-- start --

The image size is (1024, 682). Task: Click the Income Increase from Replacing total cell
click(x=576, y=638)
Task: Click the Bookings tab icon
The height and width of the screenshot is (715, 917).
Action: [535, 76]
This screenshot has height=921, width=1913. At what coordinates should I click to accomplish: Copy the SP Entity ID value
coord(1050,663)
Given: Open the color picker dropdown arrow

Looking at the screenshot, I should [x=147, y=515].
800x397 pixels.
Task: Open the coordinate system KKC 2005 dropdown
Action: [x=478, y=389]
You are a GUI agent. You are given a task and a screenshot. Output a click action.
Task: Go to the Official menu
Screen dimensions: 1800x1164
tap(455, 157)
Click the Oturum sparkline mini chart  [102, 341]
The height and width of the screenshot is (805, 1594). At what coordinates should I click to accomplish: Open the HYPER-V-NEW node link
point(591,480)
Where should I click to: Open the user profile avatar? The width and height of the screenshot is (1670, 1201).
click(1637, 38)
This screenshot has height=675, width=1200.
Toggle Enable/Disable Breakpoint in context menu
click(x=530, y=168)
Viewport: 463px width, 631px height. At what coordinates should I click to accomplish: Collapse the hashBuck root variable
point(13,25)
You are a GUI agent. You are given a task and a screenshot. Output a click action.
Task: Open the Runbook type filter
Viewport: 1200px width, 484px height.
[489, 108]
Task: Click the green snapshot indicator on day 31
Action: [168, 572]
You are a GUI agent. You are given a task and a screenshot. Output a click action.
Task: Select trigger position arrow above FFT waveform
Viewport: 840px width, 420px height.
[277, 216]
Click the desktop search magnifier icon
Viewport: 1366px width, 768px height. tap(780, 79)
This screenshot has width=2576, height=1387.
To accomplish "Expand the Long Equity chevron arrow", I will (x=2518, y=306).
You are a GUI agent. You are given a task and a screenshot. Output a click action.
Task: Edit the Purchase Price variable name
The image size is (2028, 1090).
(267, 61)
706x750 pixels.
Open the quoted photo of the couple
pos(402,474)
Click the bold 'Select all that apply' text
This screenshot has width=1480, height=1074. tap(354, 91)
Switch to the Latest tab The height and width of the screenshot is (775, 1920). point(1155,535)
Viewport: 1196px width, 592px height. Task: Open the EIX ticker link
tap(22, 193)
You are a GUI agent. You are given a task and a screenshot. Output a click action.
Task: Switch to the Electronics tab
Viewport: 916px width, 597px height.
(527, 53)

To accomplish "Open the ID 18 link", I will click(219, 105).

-- end --

• [Your objective]
Show each line above that contains the word "This", copying it in full.

• [Task output]
This screenshot has height=921, width=1913. At what coordinates should I click to accomplish: Copy the SP Entity ID value
This screenshot has height=675, width=1200.
This screenshot has width=2576, height=1387.
This screenshot has width=1480, height=1074. tap(354, 91)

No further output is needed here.